= Biblical grammarians =

Biblical grammarians were linguists whose understanding of the Bible at least partially related to the science of Hebrew language. Tannaitic and Ammoraic exegesis rarely toiled in grammatical problems; grammar was a borrowed science from the Arab world in the medieval period. Despite its foreign influence, however, Hebrew grammar was a strongly Jewish product and developed independently. Scholars have continued to study grammar throughout the ages, until the present. Those mentioned in this article are a few of the most eminent grammarians.

== Early influences ==
=== Masoretes ===
The Masoretes, who solidified the Masoretic Text of the Hebrew Bible, vocalized and punctuated the biblical text. Most of the work of the Masoretes is generally anonymous, though we know several names of Masoretes. While their work essentially focused on establishing the correct text and not the principles of grammar, the Masoretes contributed to the future study of biblical language. Many future grammarians continued the efforts of the Masorah and gave it a “central place in their works.”

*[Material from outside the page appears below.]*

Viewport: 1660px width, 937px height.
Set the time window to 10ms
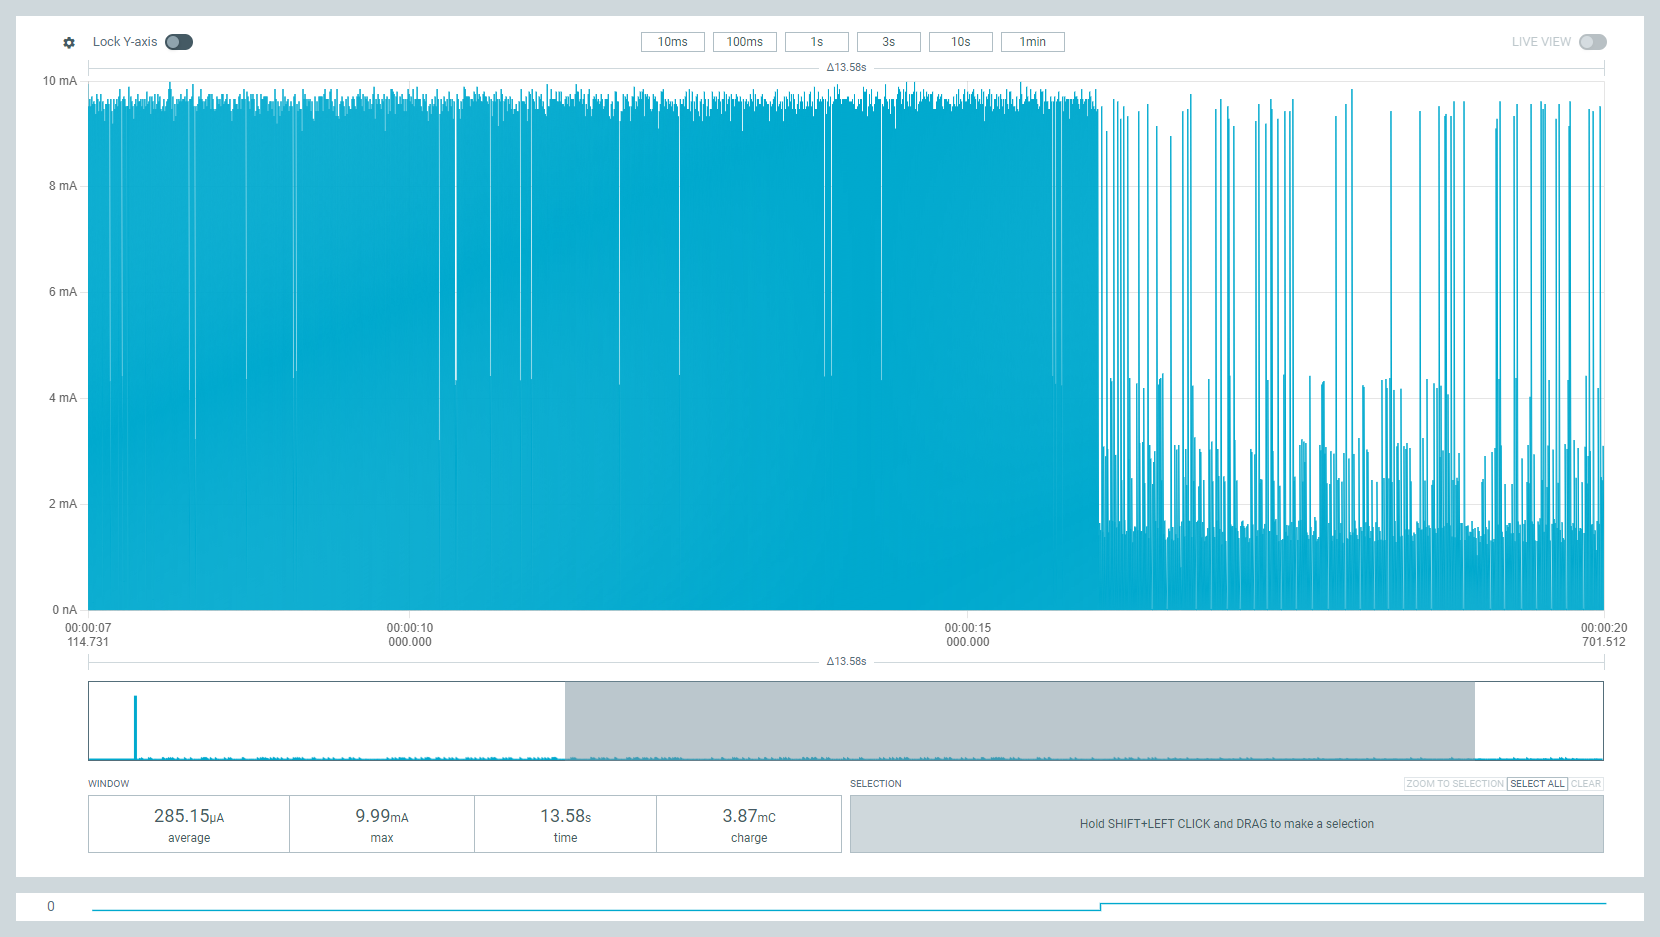pos(672,42)

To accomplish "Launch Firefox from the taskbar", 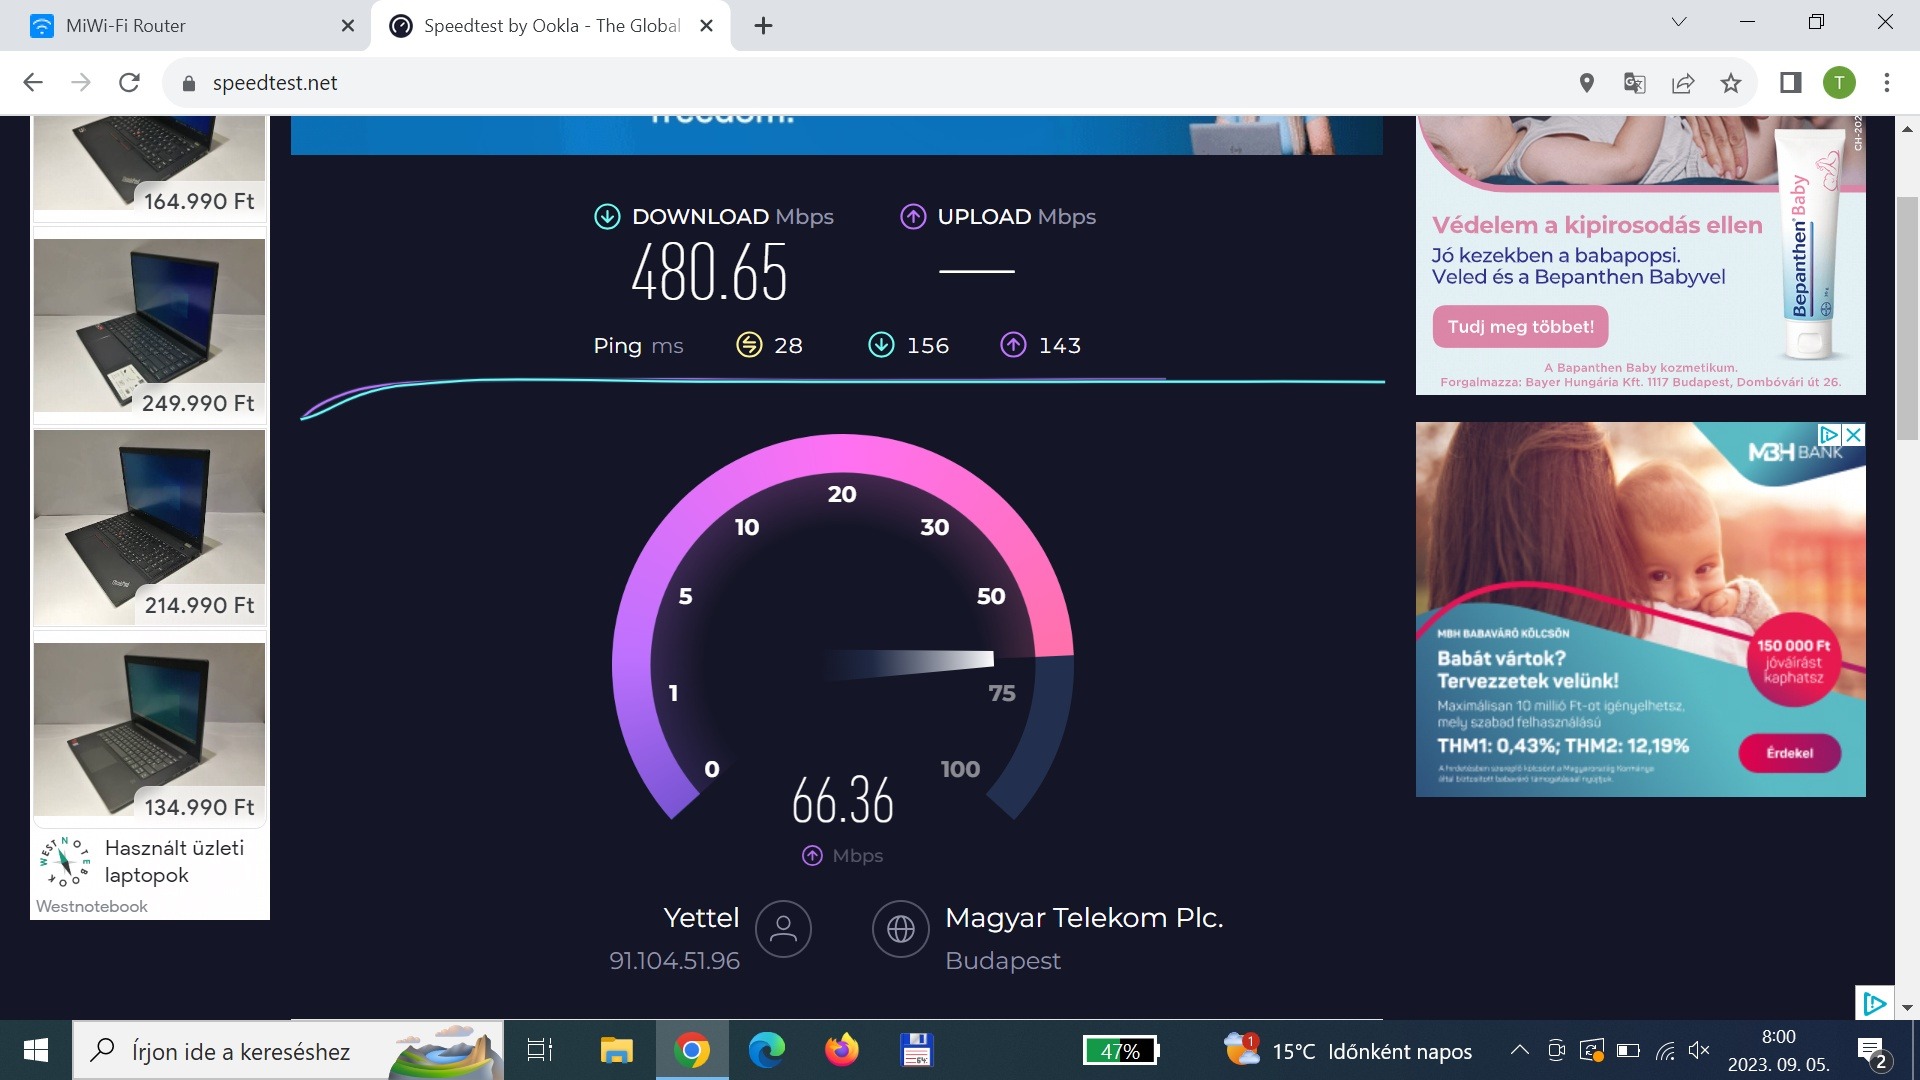I will 840,1050.

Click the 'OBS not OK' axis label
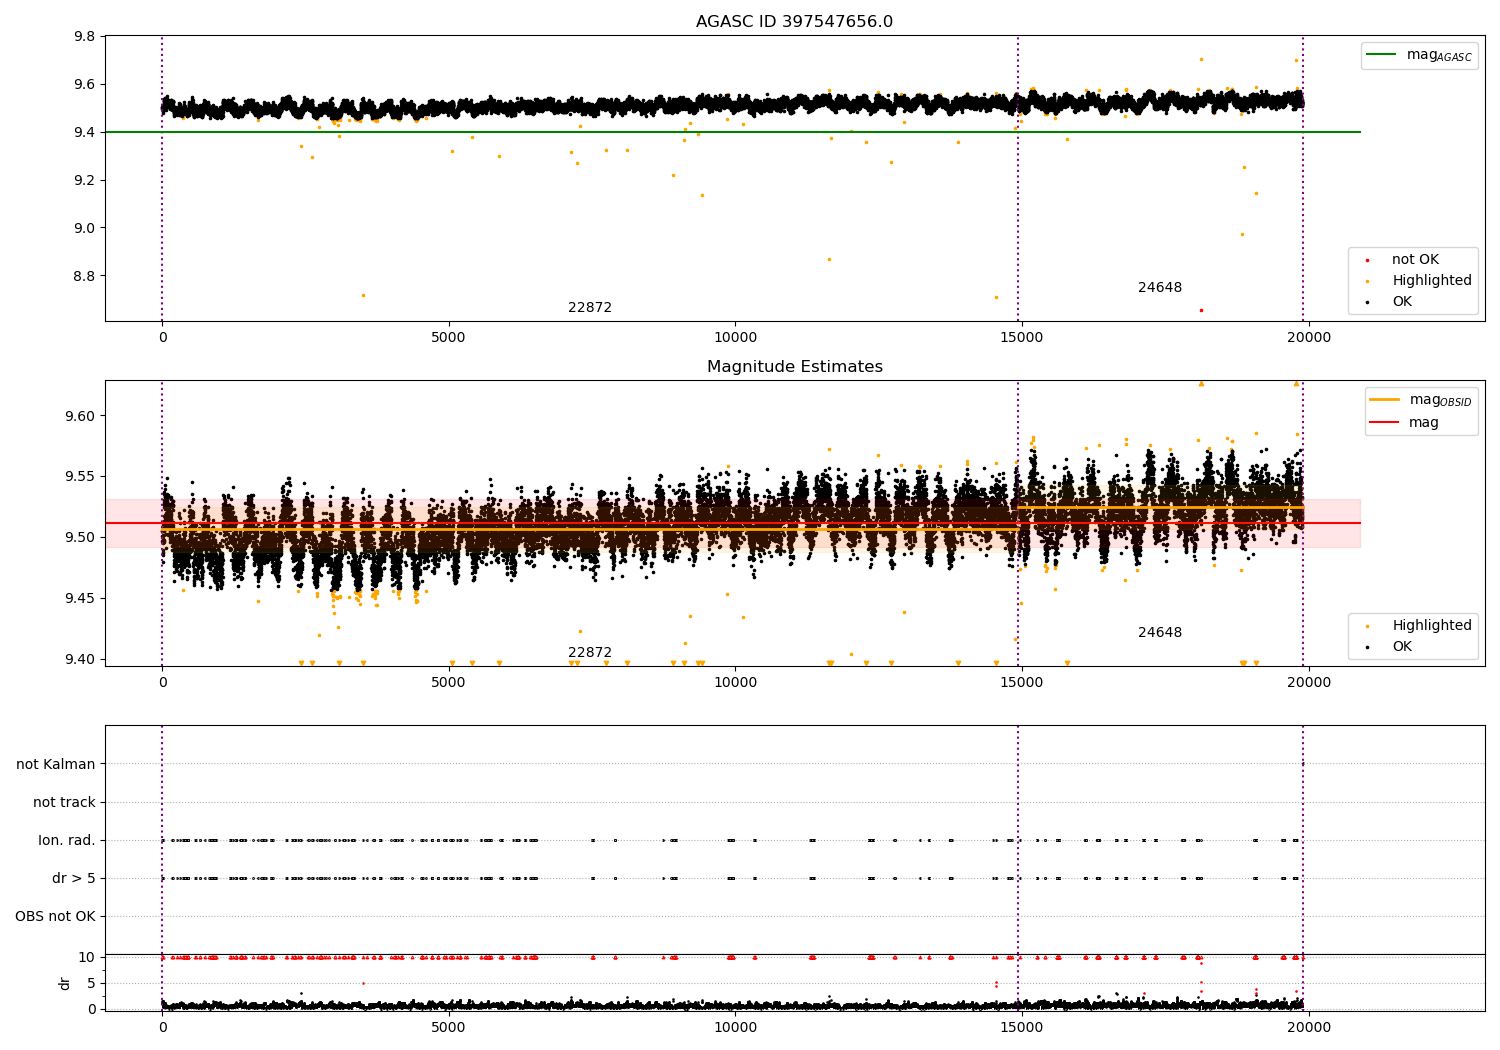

== Medieval grammarians ==
=== Saadia Ga’on ===
Saadia Ga’on dealt with inflections and roots in his grammatical work. These contributions laid essential foundations for future grammarians. He also wrote about exceptions. His contemporary, Menahem ben Saruk, elaborated upon the study of roots, and was also the first grammarian to write in Hebrew. A pupil of Saadia’s, Dunash ben Labrat, criticized both Menahem and Saadia’s works but made many important contributions to understanding roots. Defenses of both sides by scholars such as Rabben Tam and ibn Ezra continued for centuries.

=== Rashi ===
Rashi's commentary attempted to explain the simple meaning of the biblical text. In many places in his commentary, Rashi explains a linguistic or grammatical rule, providing several examples of other places in which that rule applies. Many of his principles he derives from the work of Menahem and Dunash. Evidence shows that Rashi understood the difference between biblical Hebrew and rabbinic Hebrew. Rashi also utilized Old French to explain the meaning of words that could not be otherwise explained.

=== Abraham ibn Ezra ===
In his introduction to the Pentateuch, Ibn Ezra writes that his commentary is “bound by the cords of grammar.” The way to appreciating the text is to understand the simple meaning, and he opposed explanations of the text that do not explain the original intent. Generally, he limited applying predecessors’ laws to understanding the text and avoided outlandish explanations of exceptions. A specific opposition ibn Ezra had was to the explanation of “plene versus defective spelling.” The Spanish commentator also wrote several grammatical works outside his biblical commentary.

=== Joseph Kimhi ===
Joseph Kimhi of the 12th century composed Sefer Zikkaron, introducing a new understanding of vowels. His two sons, Moses and David, also were grammarians. The Kimhis were exegetes who relied most on peshat and avoided homiletical interpretations, and especially for David, philology played a large role in that.

== Modern grammarians ==
=== The maskilim ===
The maskilim abandoned the use of rabbinic Hebrew and returned to biblical Hebrew. They felt serious grammar was of major import for modernization. Naphtali Herz Wessely and Judah Leib Ben Ze’ev were major perpetrators of this movement of Hebrew, which may have led to modern Hebrew. Study of Hebrew grammar had been neglected for nearly two centuries until the arrival of Moses Mendelssohn.